Scary Novelists Reveal the Most Terrifying Narratives They have Actually Experienced

A Renowned Horror Author

A Chilling Tale by Shirley Jackson

I read this story some time back and it has haunted me from that moment. The so-called vacationers are a couple from the city, who occupy a particular off-grid lakeside house annually. This time, in place of heading back to urban life, they opt to extend their vacation an extra month – something that seems to unsettle everyone in the surrounding community. Each repeats a similar vague warning that nobody has ever stayed at the lake past the end of summer. Even so, they are determined to remain, and that’s when events begin to become stranger. The person who brings oil refuses to sell for them. No one agrees to bring groceries to their home, and when they try to travel to the community, their vehicle refuses to operate. A tempest builds, the power within the device diminish, and as darkness falls, “the aged individuals clung to each other inside their cabin and anticipated”. What could be the Allisons anticipating? What could the residents understand? Whenever I read the writer’s chilling and influential narrative, I recall that the finest fright stems from what’s left undisclosed.

Mariana EnrĂ­quez

Ringing the Changes from Robert Aickman

In this concise narrative two people travel to an ordinary coastal village where church bells toll the whole time, an incessant ringing that is irritating and inexplicable. The first very scary scene takes place after dark, as they decide to walk around and they are unable to locate the ocean. There’s sand, there’s the smell of decaying seafood and salt, surf is audible, but the ocean is a ghost, or another thing and even more alarming. It’s just profoundly ominous and each occasion I travel to a beach in the evening I think about this tale that ruined the ocean after dark in my view – positively.

The newlyweds – the woman is adolescent, he’s not – go back to their lodging and discover the reason for the chiming, through an extended episode of claustrophobia, gruesome festivities and mortality and youth meets grim ballet chaos. It is a disturbing reflection on desire and deterioration, two bodies growing old jointly as partners, the bond and aggression and affection in matrimony.

Not only the most frightening, but likely one of the best concise narratives out there, and an individual preference. I experienced it in the Spanish language, in the first edition of these tales to be released locally a decade ago.

A Prominent Novelist

A Dark Novel by an esteemed writer

I read this book beside the swimming area in France a few years ago. Despite the sunshine I felt a chill through me. I also felt the electricity of excitement. I was writing my latest book, and I encountered a wall. I wasn’t sure whether there existed any good way to craft certain terrifying elements the narrative involves. Going through this book, I saw that there was a way.

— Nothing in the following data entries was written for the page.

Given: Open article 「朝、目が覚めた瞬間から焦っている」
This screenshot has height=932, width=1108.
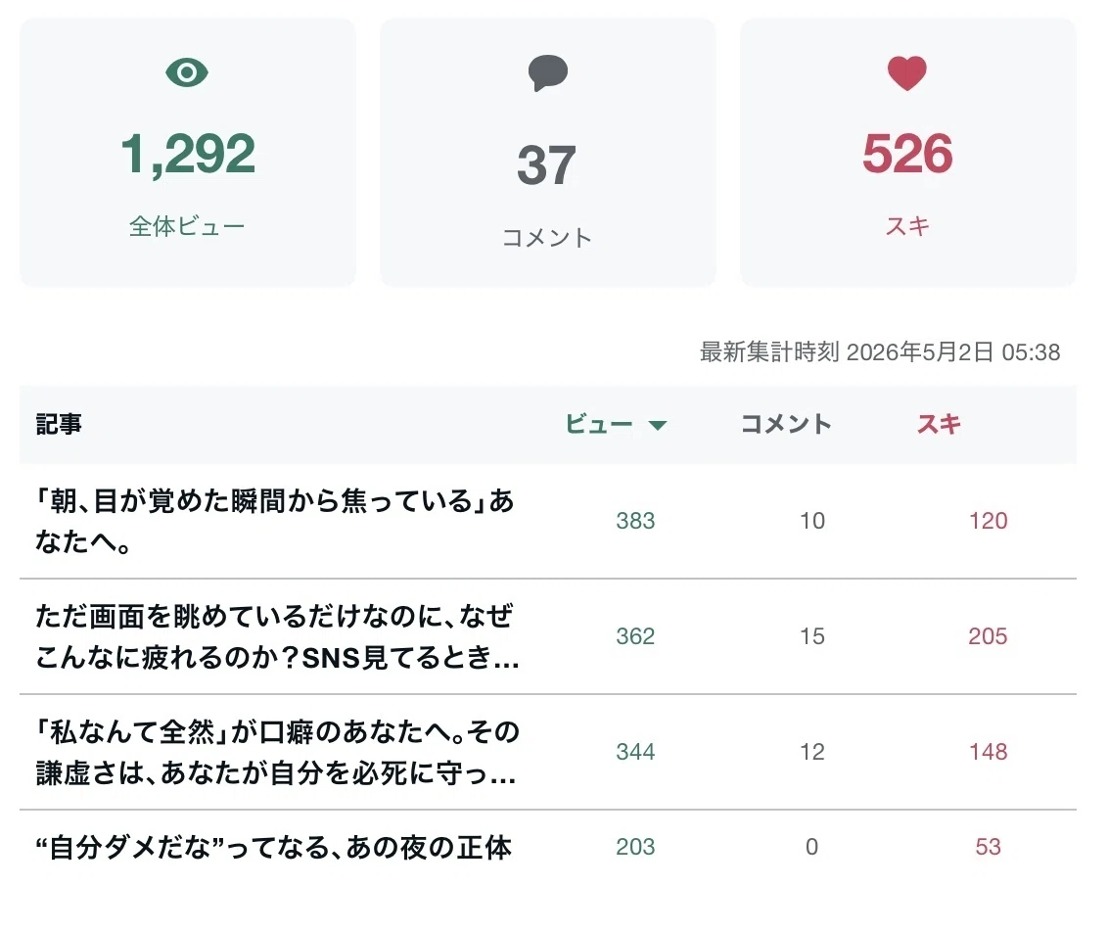Looking at the screenshot, I should (275, 522).
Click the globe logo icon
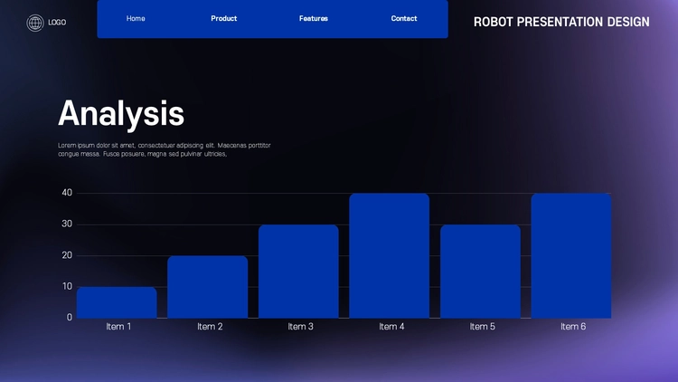678x382 pixels. [35, 23]
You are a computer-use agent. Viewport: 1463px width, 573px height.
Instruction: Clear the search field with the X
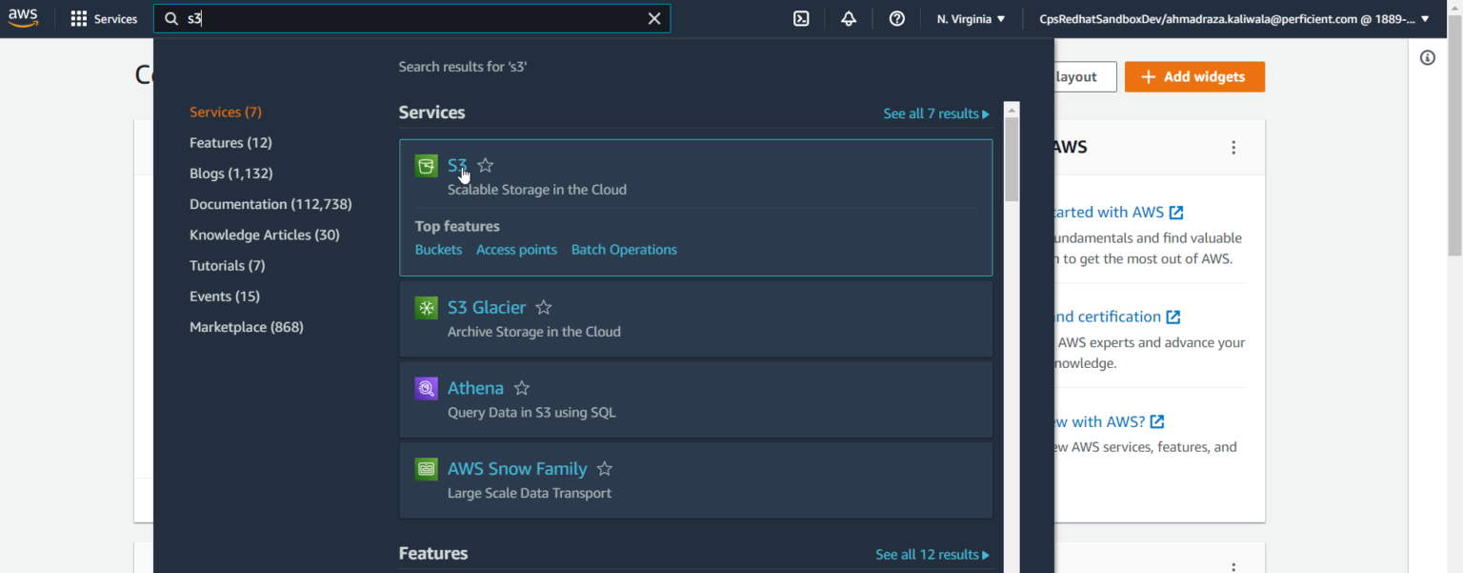pyautogui.click(x=654, y=18)
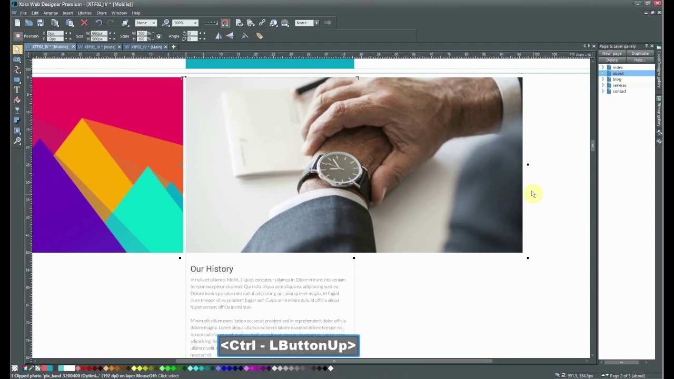Image resolution: width=674 pixels, height=379 pixels.
Task: Select the Transparency tool wine glass icon
Action: 17,111
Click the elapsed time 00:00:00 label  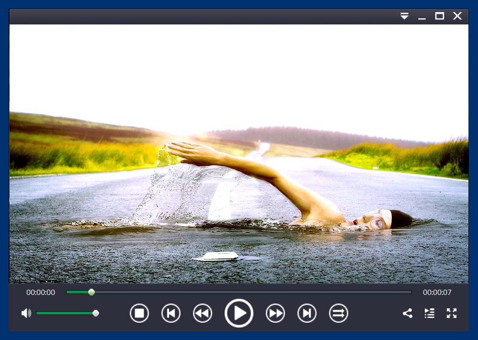(41, 292)
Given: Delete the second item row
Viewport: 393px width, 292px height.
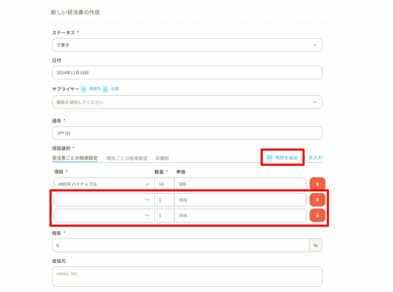Looking at the screenshot, I should pyautogui.click(x=317, y=200).
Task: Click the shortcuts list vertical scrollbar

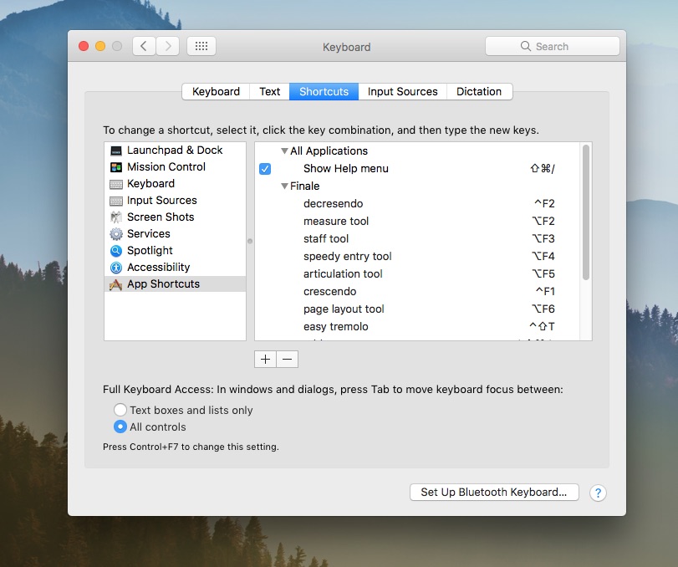Action: click(586, 213)
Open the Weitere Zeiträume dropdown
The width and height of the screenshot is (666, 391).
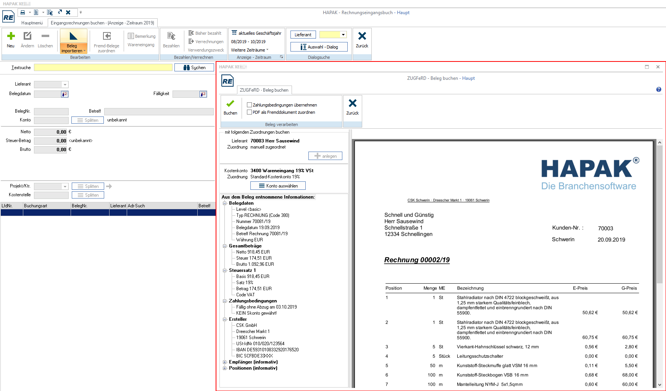coord(250,50)
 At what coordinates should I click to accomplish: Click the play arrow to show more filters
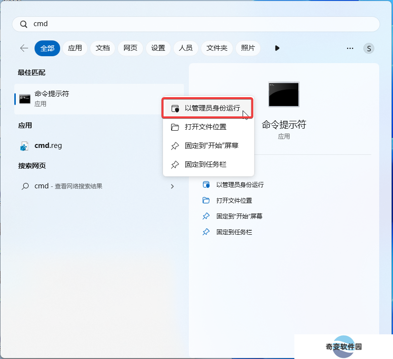277,48
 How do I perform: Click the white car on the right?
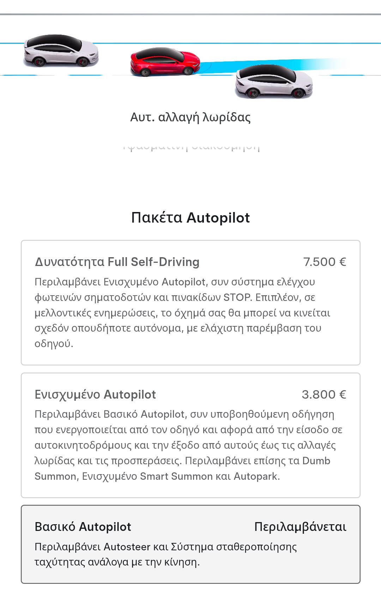click(x=274, y=81)
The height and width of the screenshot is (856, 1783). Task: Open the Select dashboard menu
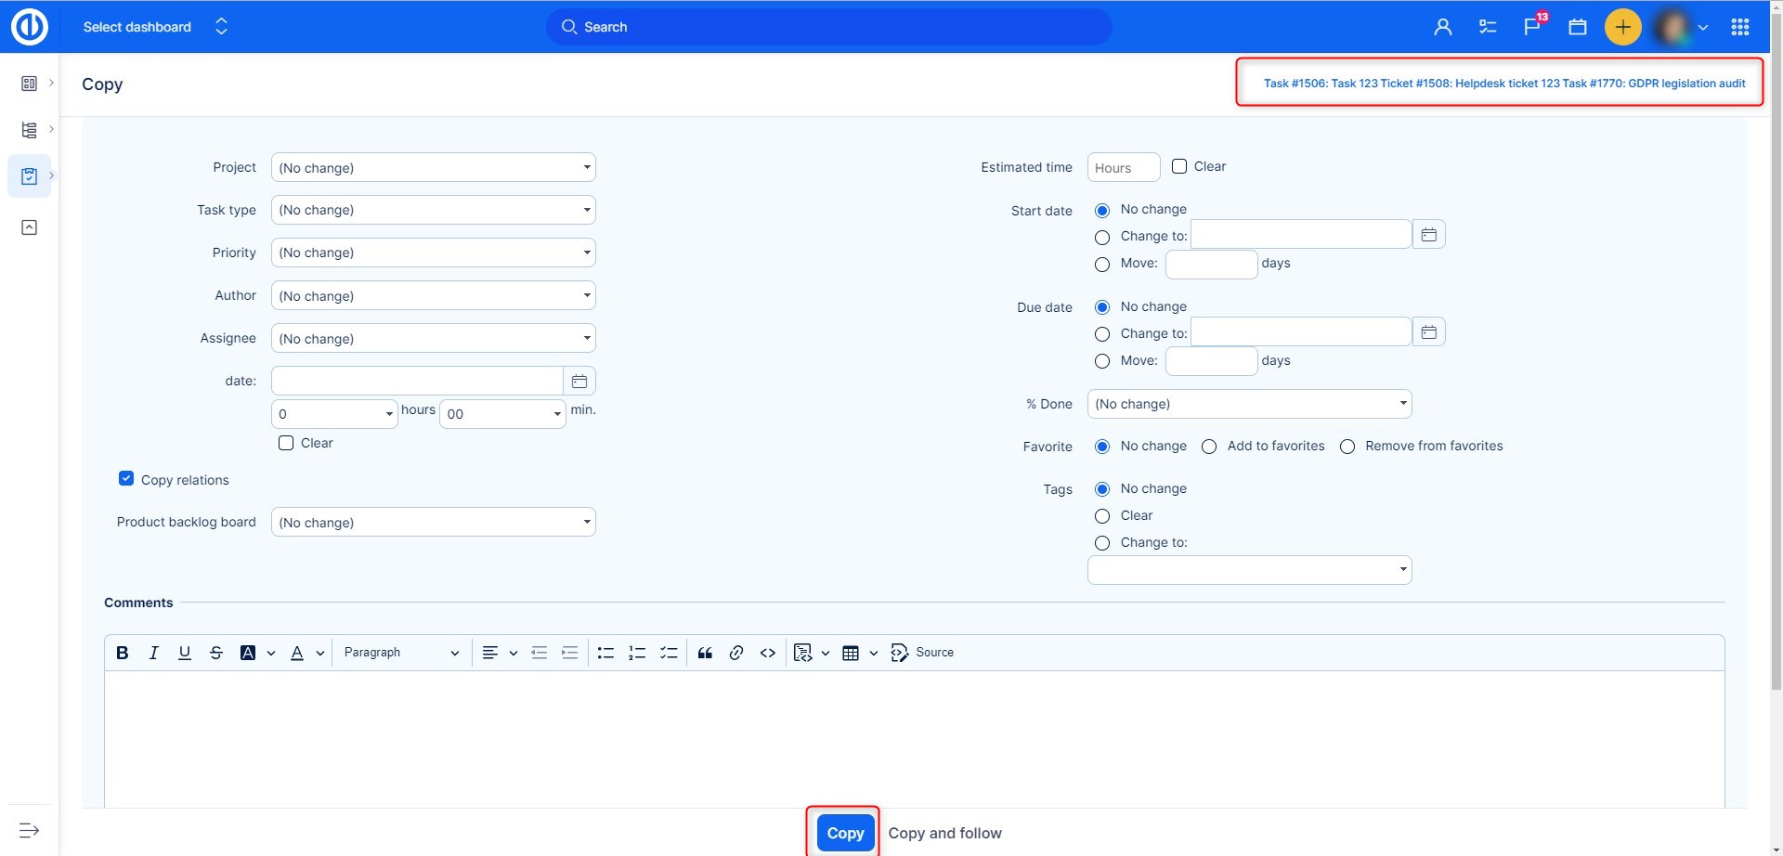(155, 27)
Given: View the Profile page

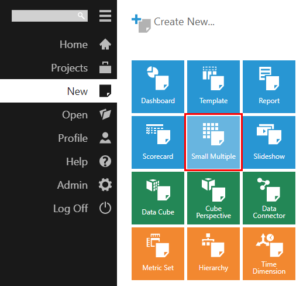Looking at the screenshot, I should (x=58, y=138).
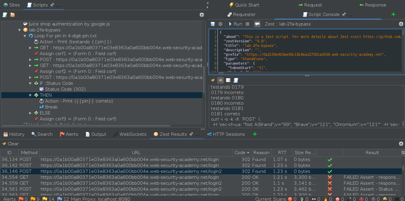The width and height of the screenshot is (405, 201).
Task: Click the first broom icon above console output
Action: pos(213,80)
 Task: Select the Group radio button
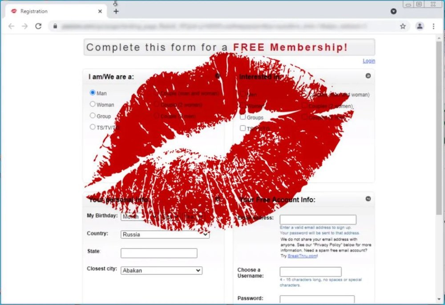93,115
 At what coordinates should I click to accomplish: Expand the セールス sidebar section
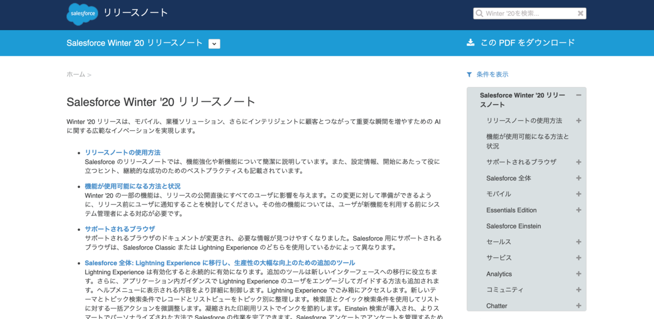tap(578, 242)
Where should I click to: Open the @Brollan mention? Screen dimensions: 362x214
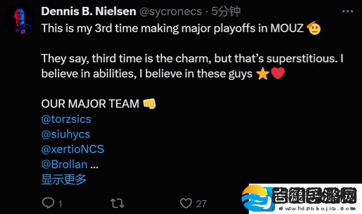click(x=64, y=164)
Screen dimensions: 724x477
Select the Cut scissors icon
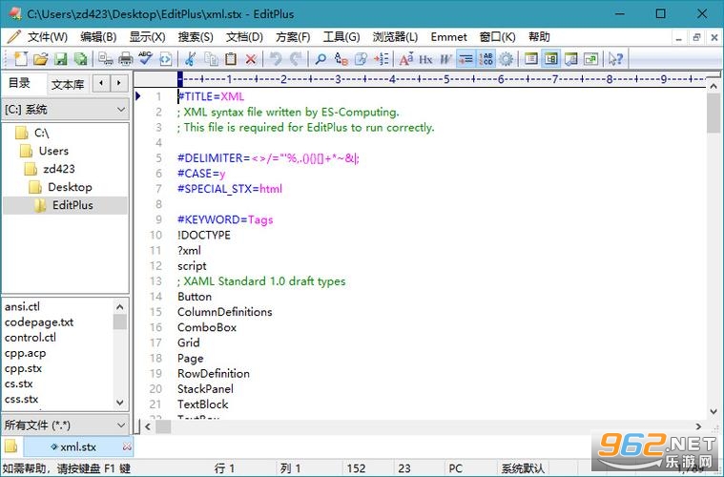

Published in 1995, the story is a bleak exploration within the psyche of a criminal, the protagonist, based on a notorious figure, the criminal who murdered and mutilated 17 young men and boys in a city during a specific period. Notoriously, Dahmer was consumed with producing a submissive individual who would stay with him and made many grisly attempts to do so.

The acts the book depicts are horrific, but similarly terrifying is its psychological persuasiveness. The character’s dreadful, fragmented world is plainly told using minimal words, details omitted. The audience is plunged trapped in his consciousness, forced to witness mental processes and behaviors that shock. The alien nature of his mind resembles a bodily jolt – or finding oneself isolated on a barren alien world. Going into this story feels different from reading but a complete immersion. You are absorbed completely.

An Accomplished Author

A Haunting Novel by Helen Oyeyemi

During my youth, I walked in my sleep and subsequently commenced having night terrors. Once, the terror included a vision in which I was confined inside a container and, when I woke up, I realized that I had torn off a part off the window, attempting to escape. That house was crumbling; when it rained heavily the entranceway flooded, maggots came down from the roof on to my parents’ bed, and on one occasion a sizeable vermin climbed the drapes in that space.

After an acquaintance handed me Helen Oyeyemi’s novel, I was residing elsewhere with my parents, but the story about the home high on the Dover cliffs seemed recognizable to me, homesick at that time. It’s a story featuring a possessed noisy, atmospheric home and a young woman who consumes chalk off the rocks. I cherished the story so much and came back repeatedly to it, consistently uncovering {something

Ricardo Lloyd
Ricardo Lloyd

A passionate gamer and tech writer with over a decade of experience in the gaming industry, specializing in indie games and console reviews.